## EXTRACTED INFORMATION
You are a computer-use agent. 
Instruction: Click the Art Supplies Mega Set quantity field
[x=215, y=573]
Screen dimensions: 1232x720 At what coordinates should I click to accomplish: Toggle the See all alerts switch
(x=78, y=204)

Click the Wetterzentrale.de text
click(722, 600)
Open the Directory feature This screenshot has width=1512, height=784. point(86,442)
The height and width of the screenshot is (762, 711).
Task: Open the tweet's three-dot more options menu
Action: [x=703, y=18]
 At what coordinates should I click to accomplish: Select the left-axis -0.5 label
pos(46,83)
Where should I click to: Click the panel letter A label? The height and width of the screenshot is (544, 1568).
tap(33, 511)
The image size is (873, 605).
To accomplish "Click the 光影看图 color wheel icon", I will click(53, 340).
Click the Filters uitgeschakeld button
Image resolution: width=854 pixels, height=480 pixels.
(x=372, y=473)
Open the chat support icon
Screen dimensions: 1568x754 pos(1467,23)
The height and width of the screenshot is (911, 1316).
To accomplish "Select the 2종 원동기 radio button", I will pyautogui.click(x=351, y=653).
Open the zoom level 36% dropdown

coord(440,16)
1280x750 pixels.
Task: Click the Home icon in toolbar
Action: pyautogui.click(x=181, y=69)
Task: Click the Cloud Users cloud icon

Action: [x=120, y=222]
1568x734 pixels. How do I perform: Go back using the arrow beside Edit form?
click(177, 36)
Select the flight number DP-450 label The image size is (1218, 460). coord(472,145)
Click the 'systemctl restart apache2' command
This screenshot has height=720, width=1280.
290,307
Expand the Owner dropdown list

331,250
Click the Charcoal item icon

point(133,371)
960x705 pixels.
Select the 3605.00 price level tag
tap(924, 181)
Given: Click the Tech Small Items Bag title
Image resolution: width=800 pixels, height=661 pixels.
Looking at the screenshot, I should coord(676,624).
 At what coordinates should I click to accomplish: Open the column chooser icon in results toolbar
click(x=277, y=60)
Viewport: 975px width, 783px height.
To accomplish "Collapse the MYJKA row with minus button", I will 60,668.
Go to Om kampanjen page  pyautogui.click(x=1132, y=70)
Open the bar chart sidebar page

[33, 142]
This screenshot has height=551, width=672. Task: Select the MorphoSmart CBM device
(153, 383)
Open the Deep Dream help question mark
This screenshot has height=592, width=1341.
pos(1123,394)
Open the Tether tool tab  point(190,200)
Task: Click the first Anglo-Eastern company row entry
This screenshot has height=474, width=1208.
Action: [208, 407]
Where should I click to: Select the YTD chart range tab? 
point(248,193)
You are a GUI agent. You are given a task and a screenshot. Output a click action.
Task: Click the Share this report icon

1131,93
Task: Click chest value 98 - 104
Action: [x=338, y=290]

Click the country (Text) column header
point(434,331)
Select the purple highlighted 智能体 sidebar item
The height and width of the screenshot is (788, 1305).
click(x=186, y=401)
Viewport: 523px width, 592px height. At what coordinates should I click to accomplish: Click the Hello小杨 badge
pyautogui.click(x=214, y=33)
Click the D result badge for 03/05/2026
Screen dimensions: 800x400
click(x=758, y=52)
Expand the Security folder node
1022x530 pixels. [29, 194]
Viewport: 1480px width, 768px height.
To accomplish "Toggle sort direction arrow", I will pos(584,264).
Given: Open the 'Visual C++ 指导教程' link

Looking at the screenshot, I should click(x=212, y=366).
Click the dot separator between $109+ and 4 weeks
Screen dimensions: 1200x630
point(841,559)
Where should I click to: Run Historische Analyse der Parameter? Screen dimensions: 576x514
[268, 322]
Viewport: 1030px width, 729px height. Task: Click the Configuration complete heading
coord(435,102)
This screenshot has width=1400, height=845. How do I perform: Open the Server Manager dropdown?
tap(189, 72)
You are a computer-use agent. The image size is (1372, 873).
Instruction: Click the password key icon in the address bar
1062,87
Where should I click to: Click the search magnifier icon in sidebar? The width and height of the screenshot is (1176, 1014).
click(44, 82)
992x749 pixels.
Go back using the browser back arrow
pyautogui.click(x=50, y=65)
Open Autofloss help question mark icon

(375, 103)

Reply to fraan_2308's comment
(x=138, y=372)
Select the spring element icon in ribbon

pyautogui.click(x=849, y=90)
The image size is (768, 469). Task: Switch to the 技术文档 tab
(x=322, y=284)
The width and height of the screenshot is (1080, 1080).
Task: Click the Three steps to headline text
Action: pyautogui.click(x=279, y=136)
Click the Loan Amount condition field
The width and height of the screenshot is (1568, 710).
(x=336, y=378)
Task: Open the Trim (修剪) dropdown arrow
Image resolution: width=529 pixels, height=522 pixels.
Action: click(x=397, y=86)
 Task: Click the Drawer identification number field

## PROBLEM TO WORK ON
All of the entries must be given again, word for word.

## SOLUTION FOR THIS PROBLEM
You are a computer-use agent. 
Instruction: Click the Art Supplies Mega Set quantity field
[x=215, y=573]
Screen dimensions: 1232x720 At what coordinates should I click to accomplish: Toggle the See all alerts switch
(x=78, y=204)

Click the Wetterzentrale.de text
click(722, 600)
Open the Directory feature This screenshot has width=1512, height=784. point(86,442)
The height and width of the screenshot is (762, 711).
Task: Open the tweet's three-dot more options menu
Action: [x=703, y=18]
 At what coordinates should I click to accomplish: Select the left-axis -0.5 label
pos(46,83)
Where should I click to: Click the panel letter A label? The height and width of the screenshot is (544, 1568).
tap(33, 511)
The image size is (873, 605).
To accomplish "Click the 光影看图 color wheel icon", I will click(53, 340).
Click the Filters uitgeschakeld button
Image resolution: width=854 pixels, height=480 pixels.
(x=372, y=473)
Open the chat support icon
Screen dimensions: 1568x754 pos(1467,23)
The height and width of the screenshot is (911, 1316).
To accomplish "Select the 2종 원동기 radio button", I will pyautogui.click(x=351, y=653).
Open the zoom level 36% dropdown

coord(440,16)
1280x750 pixels.
Task: Click the Home icon in toolbar
Action: pyautogui.click(x=181, y=69)
Task: Click the Cloud Users cloud icon

Action: [x=120, y=222]
1568x734 pixels. How do I perform: Go back using the arrow beside Edit form?
click(177, 36)
Select the flight number DP-450 label The image size is (1218, 460). coord(472,145)
Click the 'systemctl restart apache2' command
This screenshot has height=720, width=1280.
290,307
Expand the Owner dropdown list

331,250
Click the Charcoal item icon

point(133,371)
960x705 pixels.
Select the 3605.00 price level tag
tap(924, 181)
Given: Click the Tech Small Items Bag title
Image resolution: width=800 pixels, height=661 pixels.
Looking at the screenshot, I should coord(676,624).
 At what coordinates should I click to accomplish: Open the column chooser icon in results toolbar
click(x=277, y=60)
Viewport: 975px width, 783px height.
To accomplish "Collapse the MYJKA row with minus button", I will 60,668.
Go to Om kampanjen page  pyautogui.click(x=1132, y=70)
Open the bar chart sidebar page

[33, 142]
This screenshot has height=551, width=672. Task: Select the MorphoSmart CBM device
(153, 383)
Open the Deep Dream help question mark
This screenshot has height=592, width=1341.
pos(1123,394)
Open the Tether tool tab  point(190,200)
Task: Click the first Anglo-Eastern company row entry
This screenshot has height=474, width=1208.
Action: [208, 407]
Where should I click to: Select the YTD chart range tab? 
point(248,193)
You are a GUI agent. You are given a task and a screenshot. Output a click action.
Task: Click the Share this report icon

1131,93
Task: Click chest value 98 - 104
Action: [x=338, y=290]

Click the country (Text) column header
point(434,331)
Select the purple highlighted 智能体 sidebar item
The height and width of the screenshot is (788, 1305).
click(x=186, y=401)
Viewport: 523px width, 592px height. At what coordinates should I click to accomplish: Click the Hello小杨 badge
pyautogui.click(x=214, y=33)
Click the D result badge for 03/05/2026
Screen dimensions: 800x400
click(x=758, y=52)
Expand the Security folder node
1022x530 pixels. [29, 194]
Viewport: 1480px width, 768px height.
To accomplish "Toggle sort direction arrow", I will pos(584,264).
Given: Open the 'Visual C++ 指导教程' link

Looking at the screenshot, I should click(x=212, y=366).
Click the dot separator between $109+ and 4 weeks
Screen dimensions: 1200x630
point(841,559)
Where should I click to: Run Historische Analyse der Parameter? Screen dimensions: 576x514
[268, 322]
Viewport: 1030px width, 729px height. Task: Click the Configuration complete heading
coord(435,102)
This screenshot has width=1400, height=845. How do I perform: Open the Server Manager dropdown?
tap(189, 72)
You are a computer-use agent. The image size is (1372, 873).
Instruction: Click the password key icon in the address bar
1062,87
Where should I click to: Click the search magnifier icon in sidebar? The width and height of the screenshot is (1176, 1014).
click(44, 82)
992x749 pixels.
Go back using the browser back arrow
pyautogui.click(x=50, y=65)
Open Autofloss help question mark icon

(375, 103)

Reply to fraan_2308's comment
(x=138, y=372)
Select the spring element icon in ribbon

pyautogui.click(x=849, y=90)
The image size is (768, 469). Task: Switch to the 技术文档 tab
(x=322, y=284)
The width and height of the screenshot is (1080, 1080).
Task: Click the Three steps to headline text
Action: pyautogui.click(x=279, y=136)
Click the Loan Amount condition field
The width and height of the screenshot is (1568, 710).
(x=336, y=378)
Task: Open the Trim (修剪) dropdown arrow
Image resolution: width=529 pixels, height=522 pixels.
Action: click(x=397, y=86)
 Task: Click the Drawer identification number field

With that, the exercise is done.